Okay. Thanks. And then sort of final question, if I can. On Mondo – or Talc, sorry. I mean, old language. I mean, if I think about the long run profitability, you were doing $23 million pre-purchase on EBIT, you're down at $14 million in FY 2021 in what is a – I guess a semi-recovery year. I'm trying to disentangle the electricity cost issue, right? So, do you think you can grow EBIT in 2022 for Talc despite what's happened to those electricity prices in the Netherlands and Finland?

P
Paul Waterman

Yeah. Andrew, we do. I mean, the – when we think about the 2021, I mean, strategy was always to grow industrial talc, which has grown 7% a year for the past 12 years. We grew 15%. Strategy was to geographically expand the business. We grew Americas, 62%; Asia, 24%. We close $13 million in new business. So, lots of good strategic progress.

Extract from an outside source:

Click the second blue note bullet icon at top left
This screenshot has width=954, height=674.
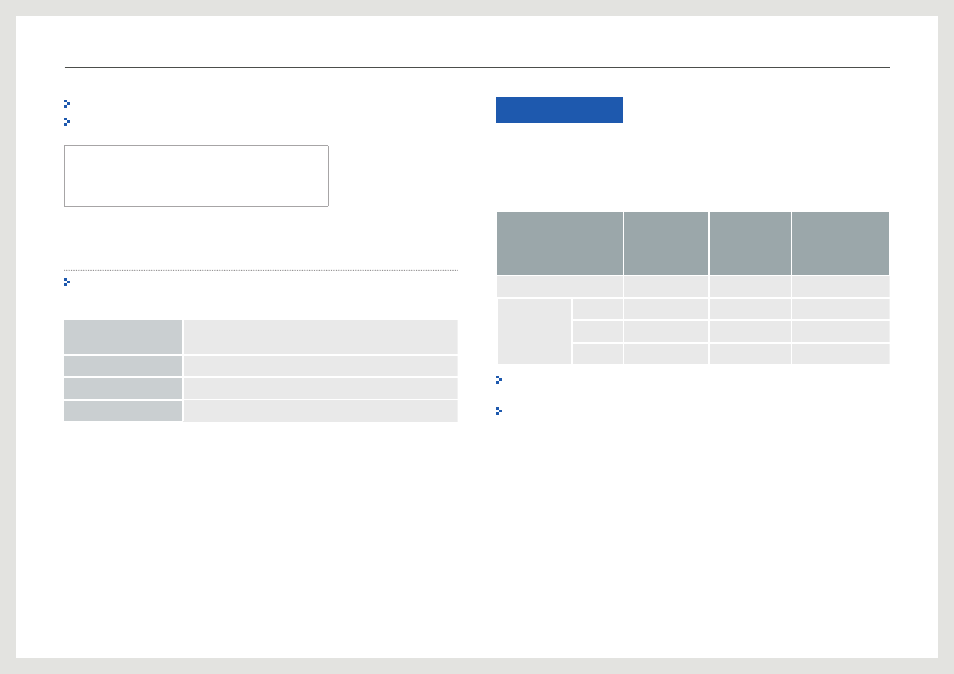click(x=67, y=122)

I think the two big challenges that we had that are temporary and pandemic-related were this accelerating cost inflation. Electricity, massive increases in the fourth quarter. Had a $3 million in-year impact. But the other area for us was logistics, specifically container logistics, which were 4 times higher than 2020. That also had a $3 million in-year impact.

And then the other area is, obviously, European auto, which – that's about 20% of our long-life plastic sales. Production units in Europe are down 30% over the past three years. And in the second half, our long-life plastics was down about 20%. So, that had a pretty big negative mix impact relative to what we would've expected, and that was a few million dollars.

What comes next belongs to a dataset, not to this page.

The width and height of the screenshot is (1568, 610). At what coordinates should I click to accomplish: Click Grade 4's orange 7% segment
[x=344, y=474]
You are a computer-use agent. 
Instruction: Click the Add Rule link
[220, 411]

I think the reason why we feel confident about the performance recovery in 2022, to be able to take the kind of pricing that we took, it's – I mean, I don't – it's massive actually. And to not lose business, absolutely key to show the quality of our Talc business and the runway. And, again, we're not backing off on the NBOs. That $50 million target is well-underpinned, and we aren't assuming any European auto recovery as we think about 2022.

So, these are the kind of moving parts, I think, that give us confidence as we built the program for 2022 and beyond. We can get back to the $23 million, and then grow from there.

A
Andrew Stott
Analyst, UBS AG (London Branch)

Okay. Thanks, Paul. Thanks, Ralph.

P
Paul Waterman

Thanks, Andrew. I think unfortunately we're out of time; but thank you very much for joining us, and we'll speak soon.

Operator

Thank you, everyone, for joining today's call. This is all the questions we have time for today. You may now disconnect your lines, and have a lovely day.